This book looks at television comedy, drawn from across the UK and Ireland, and ranging chronologically from the 1980s to the 2020s. It explores depictions of distinctive geographical, historical and cultural communities presented from the insiders' perspective, simultaneously interrogating the particularity of the lived experience of time, and place, embedded within the wide variety of depictions of contrasting lives, experiences and sensibilities, which the collected individual chapters offer. Comedies considered include Victoria Wood's work on 'the north', Ireland's Father Ted and Derry Girls, Michaela Coel's east London set Chewing Gum, and Wales' Gavin and Stacey. There are chapters on Scottish sketch and animation comedy, and on series set in the Midlands, the North East, the South West and London's home counties. The book offers thoughtful reflection on funny and engaging representations of the diverse, fragmented complexity of UK and Irish identity explored through the intersections of class, ethnicity and gender.

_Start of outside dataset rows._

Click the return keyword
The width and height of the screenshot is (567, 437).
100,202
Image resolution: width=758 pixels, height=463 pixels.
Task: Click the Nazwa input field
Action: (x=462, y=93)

Dr Mary Irwin is a cultural historian and TV studies specialist, and an honorary research fellow at Queen Margaret University, Edinburgh, UK. She has published extensively on contemporary and historical television, television genres, and gender. Her monograph on television romantic comedy Love Wars: Television Romantic Comedy is forthcoming.
Dr Jill Marshall is a lecturer at Queen Margaret University, Edinburgh, UK, and specialises in textual and popular cultural studies. She has a PhD in the subject of women in comedy and organised the 2017 'Value of Comedy' symposium at which this collection was conceived.